EXTRAIT CHOISI:
+++++
1973-85 | Série "Déroulement"

  •                    Exposition Judit Reigl, Galerie de France, Paris, 2006 © Photo P.H.Müller

     

    « Le Déroulement, c'est ça : une action dans la durée pour trouver cette source fixe qui permet que le mouvement existe. » 

    Judit Reigl - Entretien avec Jean-Paul Ameline réalisé pour le magazine Art in America, avril 2009

     

    « Première phase - J'étends une balle de coton fine (240 cm de large) à partir d'un coin de l'atelier, agrafant uniquement le haut, sur les blocs - d'épaisseur et inclinaison variées - que forment mes anciens tableaux adossés contre le mur. Tout le long de l'atelier sera couvert ainsi, les différents plans - avancés ou en retrait - et le vide entre les groupes de tableaux dispersés. Un pan de mur également, puis la porte - sur ces derniers, le tissu pend verticalement. Voici un chemin blanc ininterrompu qui coule, contourne, change de direction à l'angle de l'atelier, enjambe les obstacles, passe à la fois devant et derrière moi, ne s'arrêtant enfin que faute de place.
+++++
DONNÉES EXTRAITES:
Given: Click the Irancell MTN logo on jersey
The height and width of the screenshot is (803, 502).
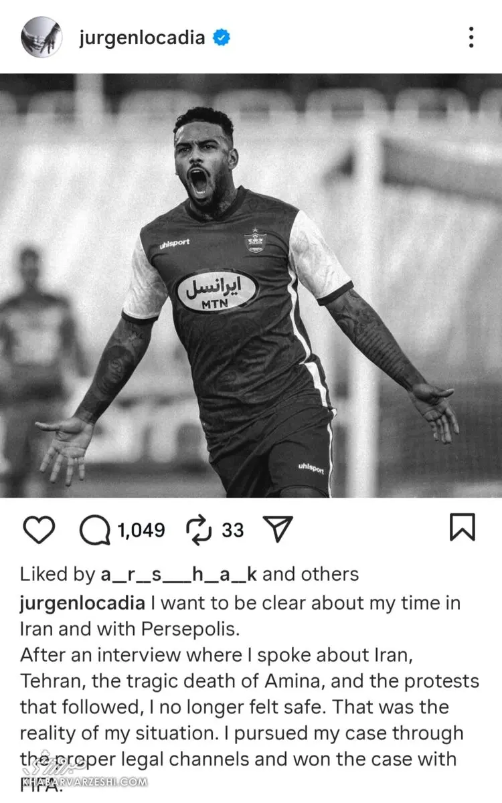Looking at the screenshot, I should point(216,290).
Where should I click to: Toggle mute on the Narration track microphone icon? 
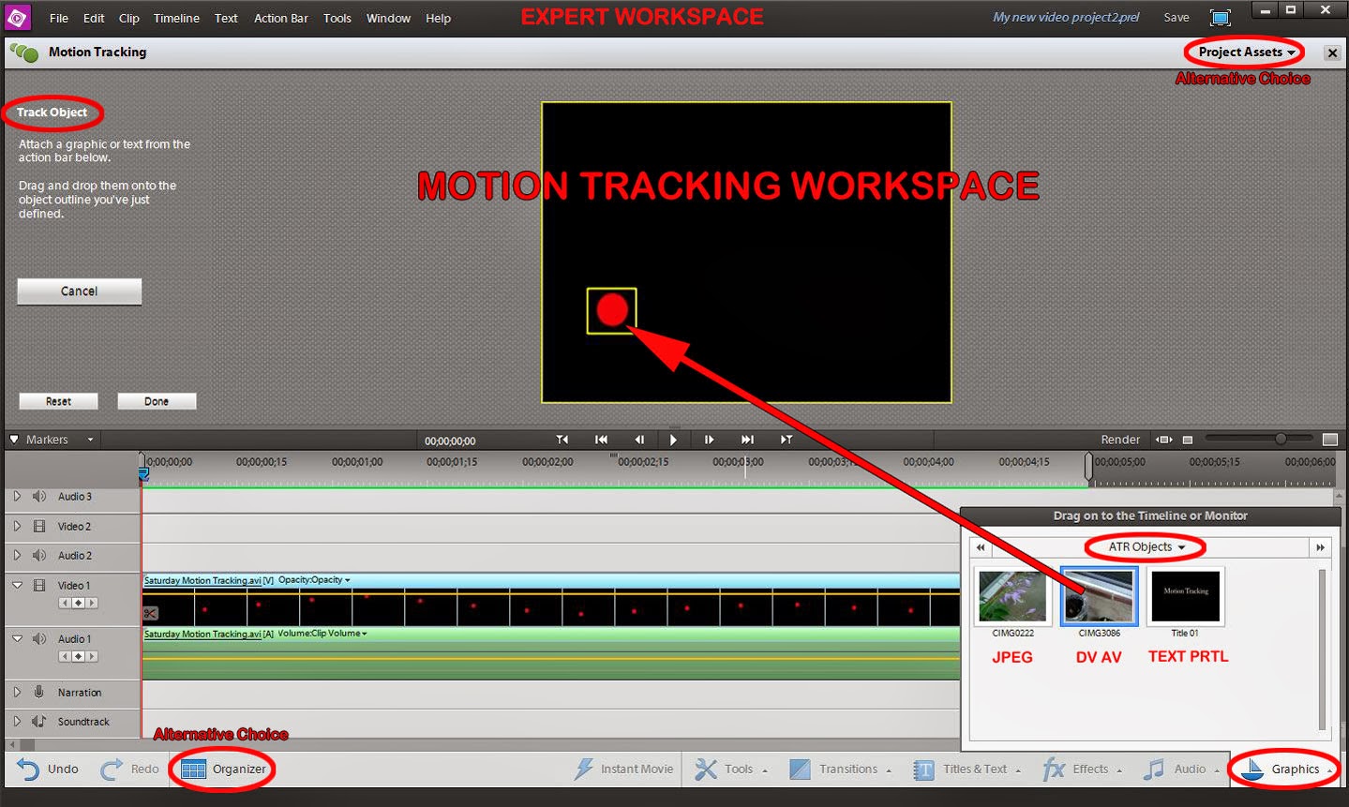[x=39, y=692]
+++++
CONSIGNES:
**a)** D'après l'extrait sur la série « Déroulement », quelle est la largeur de la balle de coton étendue lors de la première phase ?
**b)** Reproduisez tout le passage de l'extrait sur la série « Déroulement » qui va de « Judit Reigl - Entretien » jusqu'à « faute de place. ».
**c)** Donnez la suite de l'extrait sur la série « Déroulement » après sa dernière phrase.
Les entrées n'ont aucun rôle dans ce travail.

CORRIGÉ DES EXERCICES:
**a)** La balle de coton mesure 240 cm de large.

**b)**
Judit Reigl - Entretien avec Jean-Paul Ameline réalisé pour le magazine Art in America, avril 2009

     

    « Première phase - J'étends une balle de coton fine (240 cm de large) à partir d'un coin de l'atelier, agrafant uniquement le haut, sur les blocs - d'épaisseur et inclinaison variées - que forment mes anciens tableaux adossés contre le mur. Tout le long de l'atelier sera couvert ainsi, les différents plans - avancés ou en retrait - et le vide entre les groupes de tableaux dispersés. Un pan de mur également, puis la porte - sur ces derniers, le tissu pend verticalement. Voici un chemin blanc ininterrompu qui coule, contourne, change de direction à l'angle de l'atelier, enjambe les obstacles, passe à la fois devant et derrière moi, ne s'arrêtant enfin que faute de place.

**c)**
    Deuxième phase - Je mets en marche la radio, trouve une musique, non pas comme stimulant ou inspiration, mais pour élargir la limitation de mes mouvements et gestes, en les accordant - physiquement - à une exigence extérieure. Je me mets aussi en marche, touchant, ponctuant, effleurant la toile à chaque pas avec un pinceau trempé dans la peinture glycérophtalique. Je capte et j'émets à la fois des bribes (ni forme, ni écriture, ni ligne) horizontalement, d'avancée en avancée ondulatoire. Commençant par le haut de gauche à droite, m'étirant d'abord, puis remplissant le champ, de plus en plus courbée. Ne cessant pas de moduler à mon rythme corporel la fréquence de la musique et/ou à la fréquence de la musique mon rythme corporel. Si la musique s'arrête je m'arrête; si elle change, je continue - d'une façon discontinue - jusqu'à ce que l'inscription, totalement décodée, envahisse tout l'espace disponible (laissant les vides seulement là où le champ pictural n'a pas de support derrière lui, ou quand le silence la coupe, ou l'angle, les saillies la cassent). »
    J. Reigl in catalogue de la rétrospective Judit Reigl, Maison de la Culture, Rennes, 1974

    « [Les] séries qui suivent Déroulement, viennent de la même source d'où sont issues la musique ou la poésie, c'est-à-dire du geste élémentaire, du rythme, du tempo, de la pulsation. »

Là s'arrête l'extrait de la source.